#### DATA IN THIS EXERCISE ####
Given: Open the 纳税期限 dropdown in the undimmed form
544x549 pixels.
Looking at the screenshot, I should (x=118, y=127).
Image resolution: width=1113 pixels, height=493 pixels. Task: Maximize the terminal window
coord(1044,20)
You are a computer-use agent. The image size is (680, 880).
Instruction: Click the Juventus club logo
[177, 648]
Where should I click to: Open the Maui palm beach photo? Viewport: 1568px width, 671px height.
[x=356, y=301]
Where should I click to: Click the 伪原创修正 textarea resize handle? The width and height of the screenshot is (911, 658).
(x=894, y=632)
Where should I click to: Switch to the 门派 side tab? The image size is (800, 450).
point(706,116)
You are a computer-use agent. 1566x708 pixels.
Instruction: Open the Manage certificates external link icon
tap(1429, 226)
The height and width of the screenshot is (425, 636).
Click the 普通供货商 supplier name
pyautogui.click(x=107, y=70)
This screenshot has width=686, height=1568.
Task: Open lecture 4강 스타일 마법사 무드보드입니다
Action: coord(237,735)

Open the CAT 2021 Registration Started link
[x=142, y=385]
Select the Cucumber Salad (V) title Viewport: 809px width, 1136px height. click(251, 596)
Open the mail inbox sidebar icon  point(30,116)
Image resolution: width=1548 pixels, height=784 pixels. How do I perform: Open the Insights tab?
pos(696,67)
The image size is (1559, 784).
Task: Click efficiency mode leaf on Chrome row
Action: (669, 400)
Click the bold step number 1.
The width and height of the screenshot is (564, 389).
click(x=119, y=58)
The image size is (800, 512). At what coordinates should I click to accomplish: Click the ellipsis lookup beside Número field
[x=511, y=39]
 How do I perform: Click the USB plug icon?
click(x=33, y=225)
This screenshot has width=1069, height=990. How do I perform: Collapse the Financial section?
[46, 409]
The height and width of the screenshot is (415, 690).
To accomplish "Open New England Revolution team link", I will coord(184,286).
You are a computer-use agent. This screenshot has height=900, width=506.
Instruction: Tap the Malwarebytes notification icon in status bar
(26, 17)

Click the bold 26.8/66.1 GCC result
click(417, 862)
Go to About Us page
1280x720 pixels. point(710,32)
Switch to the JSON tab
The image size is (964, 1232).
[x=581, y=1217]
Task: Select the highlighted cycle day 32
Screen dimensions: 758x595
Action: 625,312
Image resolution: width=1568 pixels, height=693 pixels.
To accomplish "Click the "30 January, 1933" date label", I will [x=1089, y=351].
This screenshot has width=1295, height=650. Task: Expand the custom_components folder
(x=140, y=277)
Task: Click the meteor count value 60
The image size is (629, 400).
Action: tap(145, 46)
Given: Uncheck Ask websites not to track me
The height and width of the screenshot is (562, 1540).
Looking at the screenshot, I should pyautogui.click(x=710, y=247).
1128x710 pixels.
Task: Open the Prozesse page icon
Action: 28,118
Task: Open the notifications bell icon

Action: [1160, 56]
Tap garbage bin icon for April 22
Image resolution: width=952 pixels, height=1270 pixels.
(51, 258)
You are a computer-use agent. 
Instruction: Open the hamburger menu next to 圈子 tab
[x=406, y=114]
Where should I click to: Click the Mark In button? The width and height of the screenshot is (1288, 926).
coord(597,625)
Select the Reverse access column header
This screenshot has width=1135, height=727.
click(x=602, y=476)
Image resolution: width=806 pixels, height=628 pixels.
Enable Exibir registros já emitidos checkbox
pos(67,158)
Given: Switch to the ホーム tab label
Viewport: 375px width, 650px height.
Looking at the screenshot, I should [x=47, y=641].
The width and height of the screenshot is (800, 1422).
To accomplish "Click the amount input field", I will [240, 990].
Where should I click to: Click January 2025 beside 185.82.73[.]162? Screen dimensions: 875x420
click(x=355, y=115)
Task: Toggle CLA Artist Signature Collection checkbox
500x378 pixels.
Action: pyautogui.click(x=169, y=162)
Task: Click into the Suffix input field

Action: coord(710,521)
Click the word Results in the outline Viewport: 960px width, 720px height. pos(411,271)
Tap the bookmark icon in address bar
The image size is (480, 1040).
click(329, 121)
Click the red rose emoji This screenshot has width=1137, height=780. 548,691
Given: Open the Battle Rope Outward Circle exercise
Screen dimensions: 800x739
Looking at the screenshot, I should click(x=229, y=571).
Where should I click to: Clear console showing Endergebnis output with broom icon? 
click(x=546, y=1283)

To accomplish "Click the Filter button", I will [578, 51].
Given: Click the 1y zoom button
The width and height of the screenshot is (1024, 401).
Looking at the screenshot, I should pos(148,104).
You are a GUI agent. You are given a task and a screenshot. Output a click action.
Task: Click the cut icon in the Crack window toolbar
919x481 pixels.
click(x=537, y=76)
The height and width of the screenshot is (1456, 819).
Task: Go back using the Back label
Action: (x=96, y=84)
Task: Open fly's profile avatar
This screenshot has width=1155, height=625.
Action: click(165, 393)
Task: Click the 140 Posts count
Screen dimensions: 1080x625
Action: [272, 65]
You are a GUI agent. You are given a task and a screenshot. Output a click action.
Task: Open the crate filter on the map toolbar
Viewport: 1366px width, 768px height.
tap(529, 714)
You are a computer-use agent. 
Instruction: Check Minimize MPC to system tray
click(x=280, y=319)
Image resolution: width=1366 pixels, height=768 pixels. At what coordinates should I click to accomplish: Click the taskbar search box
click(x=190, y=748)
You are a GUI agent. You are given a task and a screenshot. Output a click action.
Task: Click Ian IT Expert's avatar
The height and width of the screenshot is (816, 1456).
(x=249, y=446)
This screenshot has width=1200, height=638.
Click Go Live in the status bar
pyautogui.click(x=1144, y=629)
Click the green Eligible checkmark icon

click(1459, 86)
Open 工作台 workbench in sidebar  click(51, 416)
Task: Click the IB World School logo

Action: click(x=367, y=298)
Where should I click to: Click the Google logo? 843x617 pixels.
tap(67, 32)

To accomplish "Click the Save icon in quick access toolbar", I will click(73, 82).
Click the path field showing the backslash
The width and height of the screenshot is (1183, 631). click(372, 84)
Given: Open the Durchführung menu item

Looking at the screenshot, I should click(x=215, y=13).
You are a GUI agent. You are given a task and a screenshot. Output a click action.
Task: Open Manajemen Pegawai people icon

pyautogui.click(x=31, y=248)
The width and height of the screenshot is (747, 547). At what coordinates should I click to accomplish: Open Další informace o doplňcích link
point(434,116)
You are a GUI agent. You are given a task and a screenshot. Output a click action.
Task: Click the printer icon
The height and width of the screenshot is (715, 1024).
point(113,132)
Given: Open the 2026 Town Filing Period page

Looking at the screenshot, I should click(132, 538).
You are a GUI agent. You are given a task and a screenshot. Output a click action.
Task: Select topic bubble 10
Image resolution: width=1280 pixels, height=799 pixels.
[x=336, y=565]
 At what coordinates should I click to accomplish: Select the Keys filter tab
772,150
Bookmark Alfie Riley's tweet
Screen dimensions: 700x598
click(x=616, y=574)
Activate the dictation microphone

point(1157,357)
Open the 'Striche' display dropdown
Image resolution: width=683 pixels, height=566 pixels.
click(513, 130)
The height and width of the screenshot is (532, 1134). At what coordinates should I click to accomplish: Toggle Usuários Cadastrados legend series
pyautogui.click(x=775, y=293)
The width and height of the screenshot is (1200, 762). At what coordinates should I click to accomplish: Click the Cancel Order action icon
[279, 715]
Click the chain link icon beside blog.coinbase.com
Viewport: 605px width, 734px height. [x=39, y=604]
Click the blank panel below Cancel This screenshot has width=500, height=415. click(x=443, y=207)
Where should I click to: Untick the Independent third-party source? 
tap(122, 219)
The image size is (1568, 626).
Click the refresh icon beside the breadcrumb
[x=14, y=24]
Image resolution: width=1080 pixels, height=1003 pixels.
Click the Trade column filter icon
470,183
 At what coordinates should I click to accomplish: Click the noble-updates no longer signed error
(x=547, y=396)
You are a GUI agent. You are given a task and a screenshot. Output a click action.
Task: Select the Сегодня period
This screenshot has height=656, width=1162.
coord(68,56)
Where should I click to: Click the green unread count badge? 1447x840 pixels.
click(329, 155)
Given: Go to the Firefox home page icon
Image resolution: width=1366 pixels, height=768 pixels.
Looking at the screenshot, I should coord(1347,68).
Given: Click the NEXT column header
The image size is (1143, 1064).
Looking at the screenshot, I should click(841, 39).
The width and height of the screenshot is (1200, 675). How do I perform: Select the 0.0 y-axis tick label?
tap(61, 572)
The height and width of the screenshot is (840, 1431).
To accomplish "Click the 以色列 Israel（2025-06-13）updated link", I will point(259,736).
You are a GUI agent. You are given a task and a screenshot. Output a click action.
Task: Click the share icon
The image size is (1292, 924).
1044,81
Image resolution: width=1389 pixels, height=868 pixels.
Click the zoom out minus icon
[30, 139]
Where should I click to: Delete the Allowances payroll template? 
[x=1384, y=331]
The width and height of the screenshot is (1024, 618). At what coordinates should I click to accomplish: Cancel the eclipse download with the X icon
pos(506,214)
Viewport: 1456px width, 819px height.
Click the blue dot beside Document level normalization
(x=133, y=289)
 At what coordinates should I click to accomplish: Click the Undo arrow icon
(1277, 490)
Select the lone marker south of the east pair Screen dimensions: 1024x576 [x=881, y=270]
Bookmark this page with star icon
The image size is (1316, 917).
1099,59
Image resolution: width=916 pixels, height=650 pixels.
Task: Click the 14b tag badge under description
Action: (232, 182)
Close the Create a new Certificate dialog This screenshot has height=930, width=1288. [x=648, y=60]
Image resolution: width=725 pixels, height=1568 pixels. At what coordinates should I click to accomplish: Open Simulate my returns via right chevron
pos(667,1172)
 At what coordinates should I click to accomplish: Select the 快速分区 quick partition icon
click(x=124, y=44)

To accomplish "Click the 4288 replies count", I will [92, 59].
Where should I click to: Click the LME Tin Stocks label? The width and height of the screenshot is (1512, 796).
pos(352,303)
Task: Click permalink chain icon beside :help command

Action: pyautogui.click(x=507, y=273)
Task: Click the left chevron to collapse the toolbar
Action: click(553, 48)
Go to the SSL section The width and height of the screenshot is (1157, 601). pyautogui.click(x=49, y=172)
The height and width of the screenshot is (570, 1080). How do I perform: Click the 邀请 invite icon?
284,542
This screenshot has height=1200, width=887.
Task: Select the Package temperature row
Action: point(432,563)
####
■ INSTRUCTIONS TO FOLLOW: In the entries, find every line holding "avatar" and copy it.

■ WRITTEN RESPONSE:
Task: Open fly's profile avatar
Task: Click Ian IT Expert's avatar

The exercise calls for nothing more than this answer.